Bicycle bells and birdsong, sun-dappled lawns green as newly minted fairways. Stroller moms in black yoga pants running in place in front of Brunello Ristorante, where kids eat free on Sundays. Here, up high on self-contained, rigorously planned Snoqualmie Ridge, the curvy streets named after old pioneers lead to shiny, handsome homes, most of them elegantly encircled by Sherwin Williams–stained fences and weedless parking strips smartly dressed with red maple, yellow wood, and flowering pear trees.

Even the April breeze seems arranged, like the soft northwesterly that on this twinkly, bright early-spring morning chaperones white cumulus clouds across the craggy granite peaks of Mount Si and causes blue pennants advertising Pulte Homes at the EaglePointe subdivision (nearly sold out) to flutter like beating wings on Jacobia Street—the entry point, off Snoqualmie Parkway, to the site of dozens of new two-story cottages, colonials, and Craftsmans that have nearly filled 1,342 acres on this blunt western edge of the Cascade Mountains.

It brings to mind the phrase Jonathan Franzen chose to depict the fictional Midwest suburb of St. Jude in his 2001 novel The Corrections: “a miracle of niceness.” Nothing is out of place. Dog owners converging on the manicured expanses that wrap around the new Snoqualmie Community Center dare not leave home without their pooper-scoopers. There are rules, many rules, that the residents, who pay an annual $300 assessment fee, must abide by. One cannot, for example, paint a deck without submitting to the Snoqualmie Ridge Residential Owners Association (ROA) a “home modification application.” Garage sales are verboten.

A city worker in a Bobcat empties the trash bins each and every morning along well-ordered Center Boulevard. Here, in “new Snoqualmie” ’s commerce sector, wood and stone buildings trimmed in muted colors—avocado, lime, mauve, and tan—house six ethnic eateries, a bistro and a deli, three family medical and dental clinics, four fitness salons, and a hot yoga studio, wonderfully named Twisted Bliss. At night, 30-something couples, many of them with the means to hire workday nannies, often crowd Ana’s Mexican restaurant, lured by bulging burritos and Ana’s house special: generously poured margaritas with fresh-squeezed lime juice and premium tequila.

“You can live on the Ridge, and it’s all there, so you never even have to see the old town of Snoqualmie,” says Carol Ladwig, editor of the weekly Snoqualmie Valley Record.

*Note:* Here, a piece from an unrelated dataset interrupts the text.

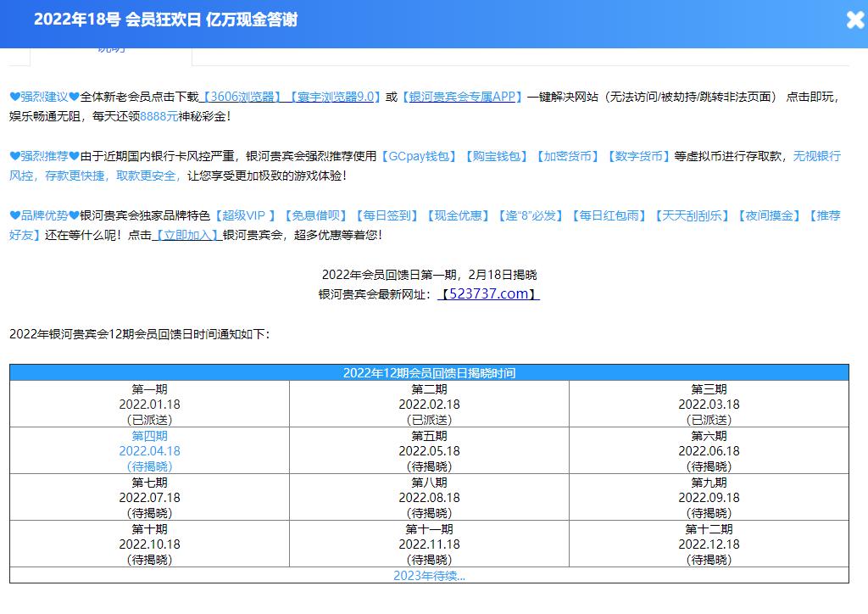Click the 2023年待续 link at table bottom
The height and width of the screenshot is (614, 868).
click(x=429, y=576)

By mid-morning, “The Ridge,” as it is known, empties and grows quiet. Stay-at-home-moms, for the most part, dominate, and, with kiddies in tow, pack the two main coffee houses, SnoValley Coffee Co., and Starbucks, where children’s games and puzzles are at the ready. By 9 a.m., Microsoft’s Connector buses have done their job, whisking workers away to the company’s Redmond campus. Amazon is also an employee magnet, along with other high-tech concerns. Snoqualmie Parkway is almost always clogged with westbound motorists, and backups at the Highway 18/Snoqualmie Falls exit, the main route to access the Ridge, can reach two miles or more during the evening commute. Some 42 percent of Snoqualmie’s residents work outside town, according to city statistics. More than one-third of the families have children under 18. The average household income is $135,000; 24 percent of the Ridge population has graduate degrees; 9 percent possess Ph.D.’s.

Though the Ridge homes—average price about $575,000, according to the ROA—are relatively close together (6 to 16 units per acre), and while residents share the commonality of jobs in the high-tech industry, people simply don’t know, or care to know, their neighbors, says Snoqualmie Police Chief Steve McCulley. An imposing, barrel-chested man with a neck that could rival any NFL linebacker’s, McCulley has lived in his Upper Snoqualmie Valley haunt for 20 years and boasts that Snoqualmie is the third safest city in the state, behind only Duvall and Sammamish.

“We don’t have much crime at all, but we do get lots of barking-dog calls, and we’ll say, ‘Did you ever go over and talk to your neighbor about it?’ I mean, they’ve been there 10 years, and I’m thinking, ‘Go deal with it yourself.’ ”

 

Not a soul lived on “The Ridge” before the first families (and first houses) took root in 1998. Today, 11,100 “ridgies”—as they have not-so-affectionately been dubbed by residents of the more modest low-lying part of town—occupy 3,500 homes, with 500 more in the pipeline. “It’s like being a tourist in your own town,” says Ladwig.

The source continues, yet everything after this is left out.